Им некуда было спешить: Латуниц остановился в маленькой комнате матери, Неля жила в семье своего многодетного отца — переплетчика.
Они без устали бродили по улицам старого города. Было сухо. Воздух в конце лета был наполнен запахами яблок. По вечерам расточали дурманящий аромат цветущие табаки.
В один из таких вечеров Латуниц неумело и неожиданно сделал предложение, и Нелли так же неожиданно приняла его.
Она любила Латуница и побаивалась его. Он покорял ее своей физической силой, уменьем быть сдержанным, твердой волей. Прежде Нелли не приходилось встречать таких людей. Однако порой ее пугала замкнутость мужа, привычка подолгу молчать, о чем-то раздумывая.
Через год у них родилась дочь. Ее назвали Ниной. На время Нелли Ивановна оставила мечты о театре. Латуниц любил дочь своей особой любовью. Он мог часами стоять у коляски и молча смотреть на ребенка. А потом надевал шинель, уходил и возвращался с какой-нибудь совсем не подходящей по возрасту дочки игрушкой.
Этими игрушками, ожидавшими своего времени, была уже забита и без того их очень маленькая комната в военном общежитии.
Когда Нине исполнился год, Латуниц получил повышение. Из Киева его перевели в Петроград. Нелли Ивановна этому очень обрадовалась. Она снова горела желанием пойти на сцену и надеялась, что в Петрограде, где так много театров, ей это легко удастся.
Они поселились в большом доме, вблизи Манежной площади.
Но в театр поступить не пришлось. Шел двадцать четвертый год: безработные актеры обивали пороги посредрабиса. И Нелли Ивановна стала скучать. Латуниц же не умел развлекать жену. С утра и до позднего вечера пропадал он на службе. В свободное время занимался и читал совершенно непонятные Нелли Ивановне книги.
Украдкой она плакала и жалела о лучших годах проходящей молодости. Потом Латуница послали в академию, он уехал в Москву, надеясь сразу же выписать туда семью. У Нелли Ивановны снова появились какие-то надежды. Но квартиры в Москве не нашлось. Латуниц написал жене, что придется пока повременить.
Нина росла. В три года она стала забавной белокурой девочкой, веселой и смышленой.

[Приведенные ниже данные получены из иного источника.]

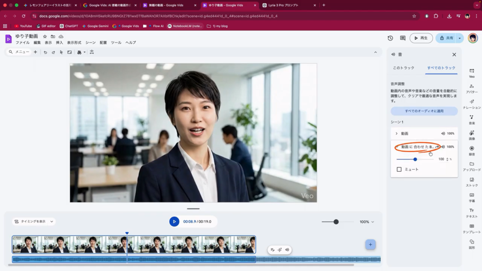
Task: Open the comments icon in header
Action: (x=402, y=38)
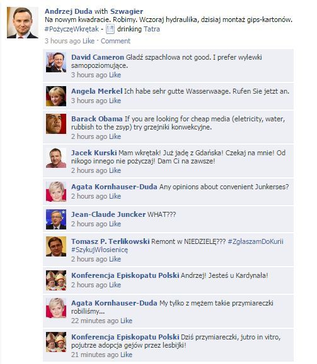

Нелли Ивановна завязывала ей огромный бант на голове и называла ее Зайкой. С Зайкой ходила она гулять в Михайловский сад. Там Нина бегала по дорожкам, возилась в песке, а Нелли Ивановна сидела на скамейке, читала книжку и с удовольствием украдкой наблюдала, как останавливались и улыбались прохожие, глядя на ее дочь.
Там, в Михайловском саду, она и познакомилась с Долининым. Была весна, на улице продавали цветы. И Долинин каждый день являлся с букетами ландышей или пионов. Нелли Ивановна краснела и принимала их. И каждый вечер Нелли Ивановна клялась себе не ходить больше в сад. Но утром обязательно шла, и Долинин уже ждал ее на скамейке. А Нина, — она сразу полюбила Долинина, — завидев его, бежала навстречу и, сидя у него на коленях, играла золотой цепочкой часов. Долинин смеялся и целовал ее в щеки.
Латуниц иногда приезжал из Москвы. Рослый, в длинной шинели, со шпалой на красных петлицах, он шумно входил в комнату, крепко обнимал жену, высоко поднимал дочку, прижимал ее к шершавому сукну. А затем так же неожиданно уезжал, говоря на прощание: «Напишу…»
Вскоре Нелли Ивановна побывала на спектакле в театре, где служил входящий в славу актер Долинин. Он играл главную роль. Выходил в финале во фраке. И ему долго все аплодировали. Нелли Ивановна сидела в ложе возле сцены, Долинин, кажется, улыбался только ей, и Нелли Ивановна смущалась. А потом он вышел из артистического подъезда, строгий, в сером пальто и черной шляпе, предложил Нелли Ивановне пойти в ресторан.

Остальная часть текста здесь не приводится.